As a general rule, a trial court has wide latitude with regard to the consolidation of suits pending in the same court and its decision in that regard will not be disturbed absent an abuse of discretion. In re Succession of Cannata, 2014-1546 (La. App. 1 Cir. 7/10/15), 180 So.3d 355, 364, writ denied, 2015-1686 (La. 10/30/15), 180 So.3d 303. While subject matter jurisdiction cannot be conferred by consent of the parties, transfer and consolidation may be effected from a section or division to another by agreement of all parties. La. C.C.P. arts. 3 and 253.2. We also note that the issue of the limited jurisdiction of Divisions J and K as to family matters was considered in the first filed and lowered numbered action, the Divorce Suit, No. 09041422. Thereafter, the trial court consolidated the cases into the higher numbered case in conformity with the agreement of the parties. Considering the common issues of fact and law presented in these matters, the trial court did not abuse its discretion in ordering their transfer and consolidation in accordance with the parties’ agreement.

juSummary Judgment

Former Louisiana Code of Civil Procedure article 966(B)(2) provides that summary judgment “shall be rendered forthwith” when “there is no genuine issue as to material fact, and that mover is entitled to judgment as a matter of law.”2 After adequate discovery, a motion for summary judgment is properly granted if the pleadings, depositions, answers to interrogatories, and admissions, together with affidavits, if any, admitted for purposes of the motion, show that there is no genuine issue as to material fact and that the mover is entitled to judgment as a matter of law. La.

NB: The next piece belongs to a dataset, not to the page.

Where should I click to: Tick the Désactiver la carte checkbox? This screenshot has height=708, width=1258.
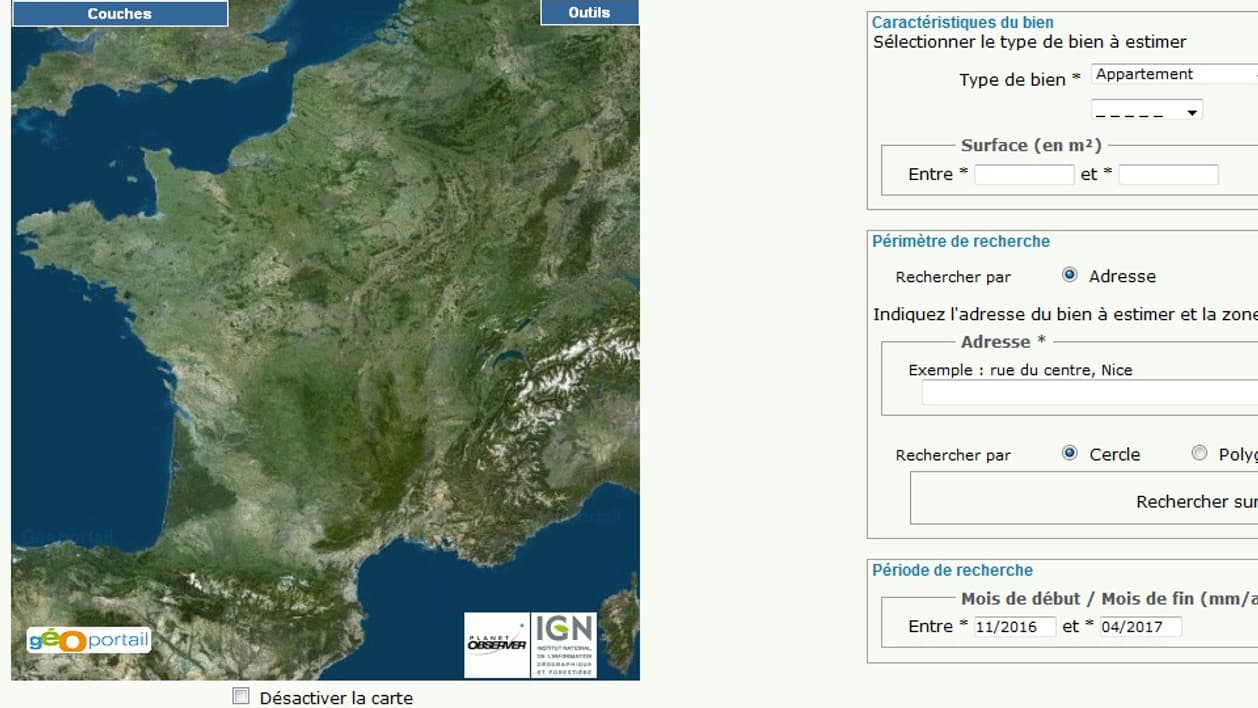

C.C.P. arts. 966(B)(2) & (C)(1) (prior to amendment by 2015 La. Acts, No. 422).3 The summary judgment procedure is expressly favored in the law and is designed to secure the just, speedy, and inexpensive determination of non-domestic civil actions. See La. C.C.P. art. 966(A)(2).

*1171The mover bears the burden of proving that he is entitled to summary judgment. However, if the mover will not bear the burden of proof at trial on the matter of the motion, he need only demonstrate the absence of factual support for one or more essential elements of his opponent’s claim, action, or defense. See La. C.C.P. art. 966(C)(2) (prior to amendment by 2015 La. Acts, No. 422).4 If the mover points out that there is an absence of factual support for one or more elements essential to his opponent’s claim, action, or defense, then the nonmoving party must produce factual support sufficient to satisfy his evidentiary burden at trial. La. C.C.P. art. 966(C)(2) (prior to amendment by 2015 La. Acts, No. 422). If the nonmoving party fails to make this requisite showing, there is no genuine issue of material fact, and summary judgment should be granted. See La. C.C.P. art. 966(C)(2) (prior to amendment by 2015 La. Acts, No. 422). If, however, the mover fails in his burden to show an absence of factual support for one or more of the elements of his opponent’s claim, the burden never shifts to the adverse party, and the mover is not entitled to summary judgment. LeBlanc v. Bouchereau Oil Co., Inc., 2008-2064 (La. App. 1 Cir. 5/8/09), 15 So.3d 152, 155, writ denied, 2009-1624 (La. 10/16/09), 19 So.3d 481.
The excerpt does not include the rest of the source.